Wednesday, October 28, 2009

Bristol Art Museum opening Friday, October 30 at 7 pm

The"Decorata Project: A Dialogue with Nature", sponsored by the Bristol Art Museum, Saturday October 31st for three weeks until Sunday November 22nd, is an opportunity to see Joan Backes, Carpet Of Leaves, Wendy Wahl's Rebound: Mixed Editions and Paulette Carr, Earth Pendulums, three art installations that interpret life and nature. The opening reception for the exhibit will be on Friday, October 30th at 7:00 pm at the museum on the grounds of Linden Place, 500 Hope Street, Bristol. On Sunday, November 1st at 2 pm, the three artists will talk about their individual artwork. The Museum Hours are Tuesday-Sunday from 1-4 pm.

Paulette Carr, Director of Exhibitions for the Bristol Art Museum found the inspiration for the show in the word, "decorata", which is used to refer to the plant and animal kingdom and symbolizes nature. Joan Backes's Carpet of Leaves, brings the outside inside to the museum with leaves from different tree species along with the spectrum of colors from Spring through Fall. "Leaves have been used as a design motif for cloth carpets throughout history, "Backes states. Her other installation, "Cardboard Trees", are made from recycled boxes from every continent. The box material is a tree product and now the cardboard is returned to the tree.

Wendy Wahl's,"Rebound: Mixed Editions", challenges assumptions about our surroundings through the use of tactile text by using discarded encyclopedias as a building material. The books have been deconstructed and restructured to create a work that considers the associations between the tree of life and the tree of knowledge.

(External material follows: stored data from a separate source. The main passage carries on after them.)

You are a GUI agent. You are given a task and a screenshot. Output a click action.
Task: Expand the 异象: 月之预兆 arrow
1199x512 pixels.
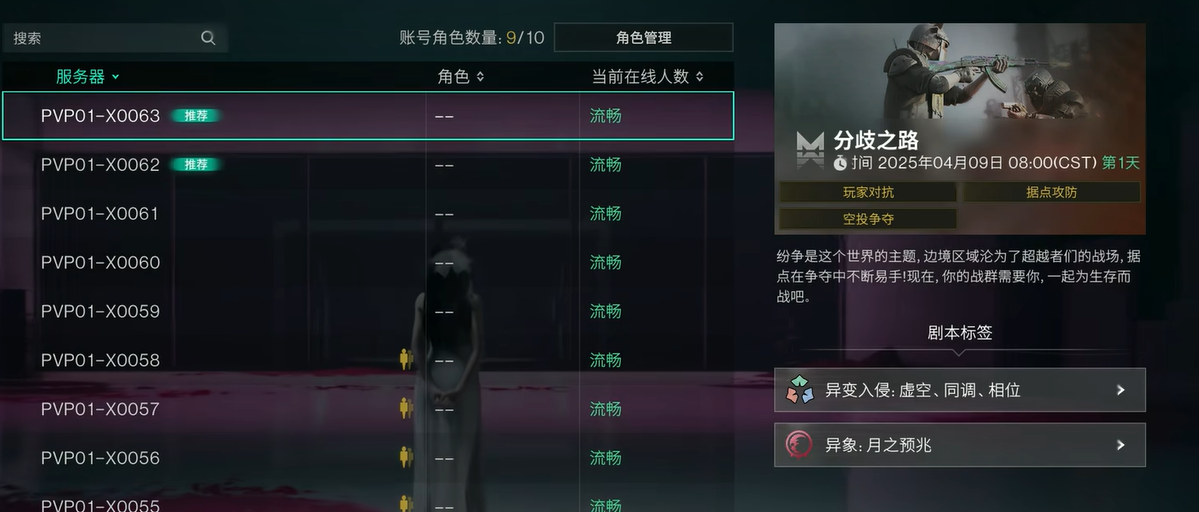1120,445
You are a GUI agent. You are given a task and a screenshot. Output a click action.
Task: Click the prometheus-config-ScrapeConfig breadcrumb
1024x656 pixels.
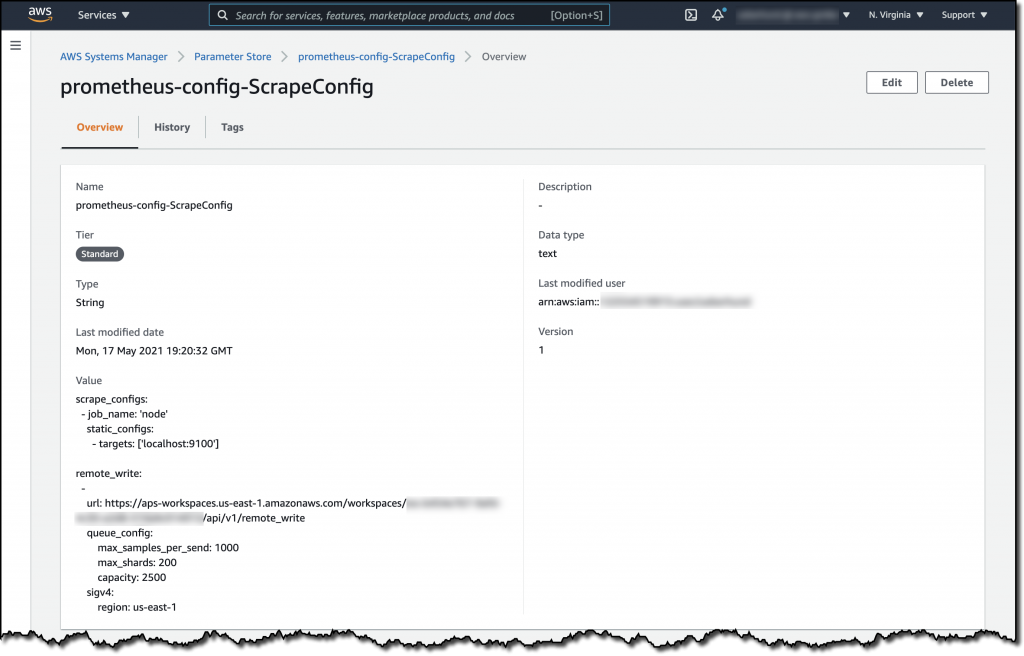pos(376,57)
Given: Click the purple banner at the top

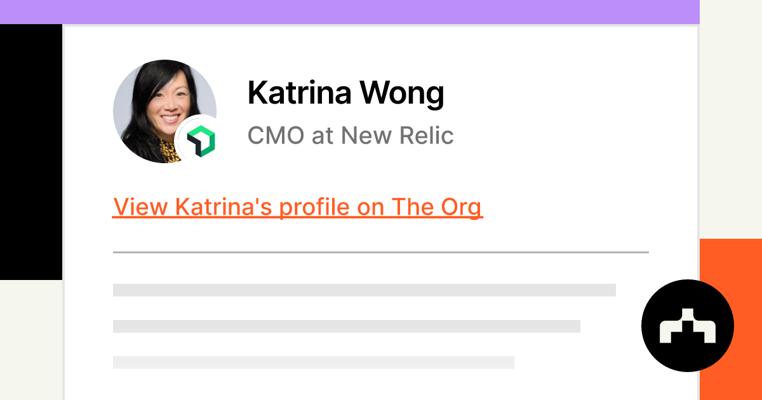Looking at the screenshot, I should pyautogui.click(x=349, y=11).
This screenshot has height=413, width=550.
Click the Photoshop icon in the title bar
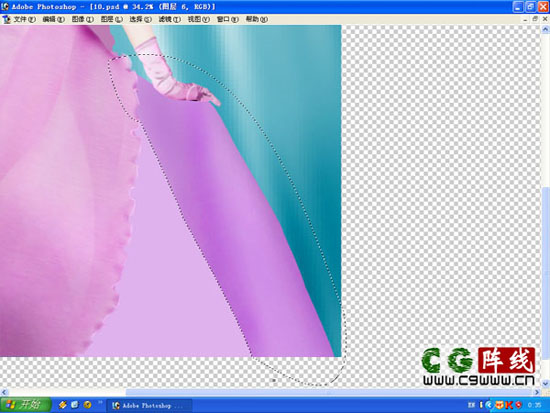[5, 6]
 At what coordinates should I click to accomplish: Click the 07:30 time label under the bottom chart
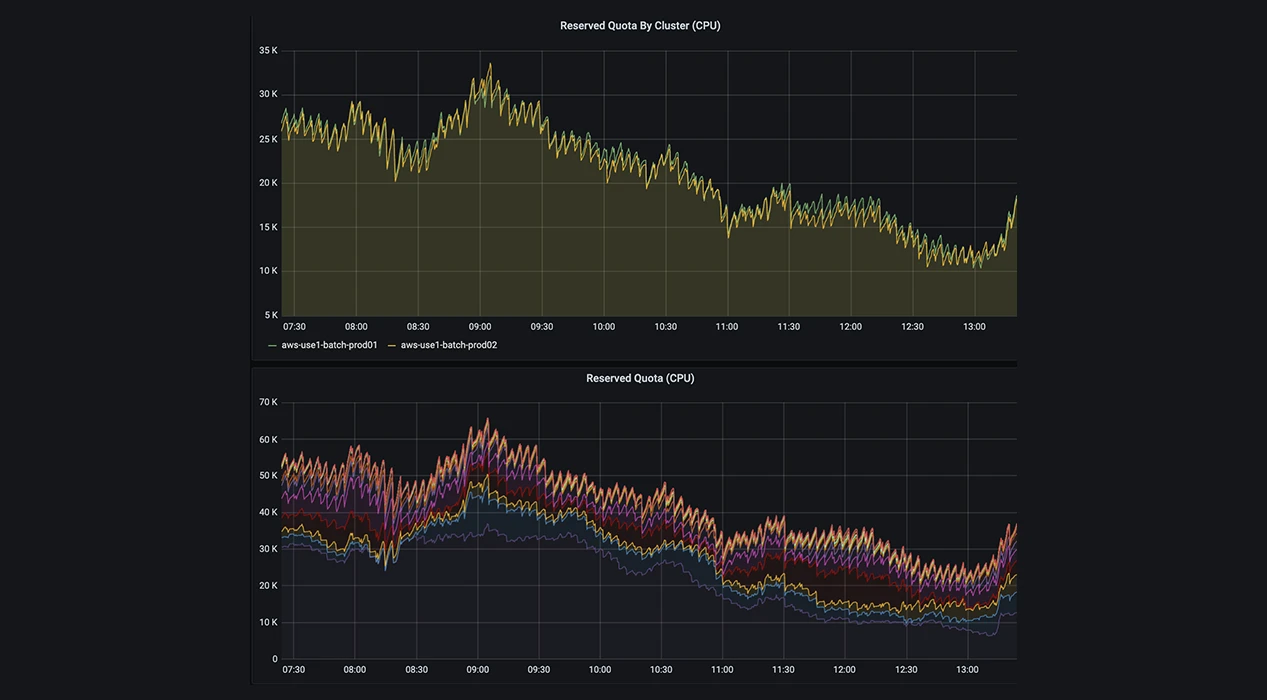point(294,670)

Paulette Carr's, "Earth Pendulums", is an interactive installation that revisits the passage of time. "The pendulums are to be touched and gently pushed, just as we touch and move with the earth each day we are living", says Carr. "Patterns are traced in sand and vary with the force and length of the touch to the pendulum. The steel spheres that sound with each movement evoke the bells used through the centuries to mark celebrations."